We have identified multiple nuclear pore proteins (nucleoporins) as regulators of nuclear envelope formation, and we have linked several nucleoporins to the mitotic spindle apparatus that is responsible for segregation of the chromosomes to the daughter cells during cell division. Searching for proteins involved in nuclear envelope breakdown, we also identified the protein kinase VRK1 as an essential regulator of nuclear envelope dynamics and demonstrated that it controls interactions between chromosomes and the nuclear envelope.
Proper gene expression correlates often with positioning of chromosomes within the nucleus. Interactions between chromosomes and proteins at the nuclear envelope is important for correct chromatin organization and gene transcription in a tissue-specific manner. For instance, we identified two histone H3 lysine 9 (H3K9) methyl transferases as being responsible for recruitment of heterochromatin to the nuclear periphery in embryonic cells, whereas a H3K36-binding protein is required in differentiated cells. Moreover, we found that the nuclear envelope proteins emerin is specifically involved in both chromatin organization and regulation of neuromuscular junction activity, which may contribute to Emery-Dreifuss muscular dystrophy in humans.

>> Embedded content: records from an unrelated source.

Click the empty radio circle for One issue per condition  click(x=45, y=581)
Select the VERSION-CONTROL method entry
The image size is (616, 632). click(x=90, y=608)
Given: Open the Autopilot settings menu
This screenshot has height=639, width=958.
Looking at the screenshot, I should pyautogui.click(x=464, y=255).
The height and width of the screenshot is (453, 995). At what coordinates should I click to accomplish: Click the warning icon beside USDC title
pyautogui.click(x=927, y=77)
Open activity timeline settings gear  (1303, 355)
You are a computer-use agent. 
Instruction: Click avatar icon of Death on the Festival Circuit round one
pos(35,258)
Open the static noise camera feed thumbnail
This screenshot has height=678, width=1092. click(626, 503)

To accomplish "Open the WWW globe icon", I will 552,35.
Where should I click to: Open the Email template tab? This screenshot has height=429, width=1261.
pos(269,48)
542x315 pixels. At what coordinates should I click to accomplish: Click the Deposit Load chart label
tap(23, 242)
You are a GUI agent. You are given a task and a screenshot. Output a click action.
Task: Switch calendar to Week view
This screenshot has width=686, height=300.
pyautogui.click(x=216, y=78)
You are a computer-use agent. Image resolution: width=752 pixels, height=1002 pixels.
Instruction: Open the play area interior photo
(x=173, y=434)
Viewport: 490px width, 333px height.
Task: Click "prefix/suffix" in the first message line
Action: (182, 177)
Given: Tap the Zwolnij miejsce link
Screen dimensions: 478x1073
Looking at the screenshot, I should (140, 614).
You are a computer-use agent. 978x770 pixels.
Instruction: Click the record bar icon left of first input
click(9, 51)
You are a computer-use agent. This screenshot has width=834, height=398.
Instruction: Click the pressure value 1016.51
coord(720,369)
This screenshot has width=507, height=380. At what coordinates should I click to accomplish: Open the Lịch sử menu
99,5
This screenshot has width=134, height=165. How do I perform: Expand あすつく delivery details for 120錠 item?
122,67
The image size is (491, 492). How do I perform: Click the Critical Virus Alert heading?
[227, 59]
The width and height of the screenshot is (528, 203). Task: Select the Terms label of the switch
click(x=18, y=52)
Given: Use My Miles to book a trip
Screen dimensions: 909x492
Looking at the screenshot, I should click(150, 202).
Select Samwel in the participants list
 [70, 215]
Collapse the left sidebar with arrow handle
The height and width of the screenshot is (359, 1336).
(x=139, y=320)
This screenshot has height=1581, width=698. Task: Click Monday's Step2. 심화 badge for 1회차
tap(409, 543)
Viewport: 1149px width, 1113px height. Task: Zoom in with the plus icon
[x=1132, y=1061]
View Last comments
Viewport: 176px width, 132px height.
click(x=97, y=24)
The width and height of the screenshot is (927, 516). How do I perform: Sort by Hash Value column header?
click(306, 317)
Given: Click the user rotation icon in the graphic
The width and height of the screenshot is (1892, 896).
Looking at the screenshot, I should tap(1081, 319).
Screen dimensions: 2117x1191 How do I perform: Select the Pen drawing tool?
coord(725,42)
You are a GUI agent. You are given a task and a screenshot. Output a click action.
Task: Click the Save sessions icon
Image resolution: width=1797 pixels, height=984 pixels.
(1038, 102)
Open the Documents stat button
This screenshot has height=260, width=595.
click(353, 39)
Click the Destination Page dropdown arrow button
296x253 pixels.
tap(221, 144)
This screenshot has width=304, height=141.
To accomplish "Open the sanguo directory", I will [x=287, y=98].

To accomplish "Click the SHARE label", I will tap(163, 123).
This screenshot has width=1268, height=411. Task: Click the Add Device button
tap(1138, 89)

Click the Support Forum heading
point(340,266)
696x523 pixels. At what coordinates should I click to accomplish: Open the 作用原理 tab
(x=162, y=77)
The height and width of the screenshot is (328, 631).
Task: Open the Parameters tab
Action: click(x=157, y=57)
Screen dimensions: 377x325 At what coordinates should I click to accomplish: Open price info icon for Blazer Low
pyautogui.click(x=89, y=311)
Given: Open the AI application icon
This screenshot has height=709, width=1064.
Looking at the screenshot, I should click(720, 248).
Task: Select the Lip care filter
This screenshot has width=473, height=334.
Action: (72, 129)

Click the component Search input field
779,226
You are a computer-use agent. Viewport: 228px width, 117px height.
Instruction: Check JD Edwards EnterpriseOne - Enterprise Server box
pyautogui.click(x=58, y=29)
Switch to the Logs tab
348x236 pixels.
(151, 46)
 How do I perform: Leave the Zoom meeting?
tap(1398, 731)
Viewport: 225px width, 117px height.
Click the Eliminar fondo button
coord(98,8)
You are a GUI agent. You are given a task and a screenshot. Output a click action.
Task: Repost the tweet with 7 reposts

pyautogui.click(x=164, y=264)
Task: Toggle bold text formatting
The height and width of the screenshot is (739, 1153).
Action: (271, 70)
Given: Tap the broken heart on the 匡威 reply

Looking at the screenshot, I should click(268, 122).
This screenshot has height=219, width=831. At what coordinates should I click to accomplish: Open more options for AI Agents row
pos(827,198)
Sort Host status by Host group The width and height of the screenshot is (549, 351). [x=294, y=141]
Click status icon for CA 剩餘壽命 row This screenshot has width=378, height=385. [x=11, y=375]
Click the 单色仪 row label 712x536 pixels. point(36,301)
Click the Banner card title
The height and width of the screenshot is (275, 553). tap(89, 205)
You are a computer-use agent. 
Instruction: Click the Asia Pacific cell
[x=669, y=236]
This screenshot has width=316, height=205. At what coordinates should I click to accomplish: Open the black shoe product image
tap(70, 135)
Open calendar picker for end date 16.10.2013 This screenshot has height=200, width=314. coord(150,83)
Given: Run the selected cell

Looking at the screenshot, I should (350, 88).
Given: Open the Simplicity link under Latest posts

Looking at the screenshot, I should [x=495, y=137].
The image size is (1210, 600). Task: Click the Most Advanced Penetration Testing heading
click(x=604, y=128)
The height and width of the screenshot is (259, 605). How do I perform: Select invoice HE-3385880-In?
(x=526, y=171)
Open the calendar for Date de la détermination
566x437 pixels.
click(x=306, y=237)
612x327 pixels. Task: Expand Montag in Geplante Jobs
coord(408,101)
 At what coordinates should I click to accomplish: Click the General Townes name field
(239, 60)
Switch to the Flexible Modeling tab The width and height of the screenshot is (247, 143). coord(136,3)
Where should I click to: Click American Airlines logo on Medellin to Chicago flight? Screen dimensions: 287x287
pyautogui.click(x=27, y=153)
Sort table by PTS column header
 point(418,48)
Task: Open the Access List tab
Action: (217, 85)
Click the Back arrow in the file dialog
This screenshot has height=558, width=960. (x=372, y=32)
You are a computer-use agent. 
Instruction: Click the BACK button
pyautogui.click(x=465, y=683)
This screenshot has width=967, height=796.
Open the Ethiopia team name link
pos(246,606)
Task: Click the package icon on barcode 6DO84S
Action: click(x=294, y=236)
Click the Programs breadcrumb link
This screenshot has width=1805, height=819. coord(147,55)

Finally, we are interested in understanding the links between nuclear organization and aging. We have described how nuclear morphology becomes highly irregular in old individuals of the model organism Caenorhabditis elegans, which is reminiscent of the changes observed in humans suffering from progeria syndromes. We discovered that a mutation in Barrier to Autointegration Factor (BAF) affects gene expression and how this may induce premature aging. Importantly, we identified several genes as potential drug targets for future studies.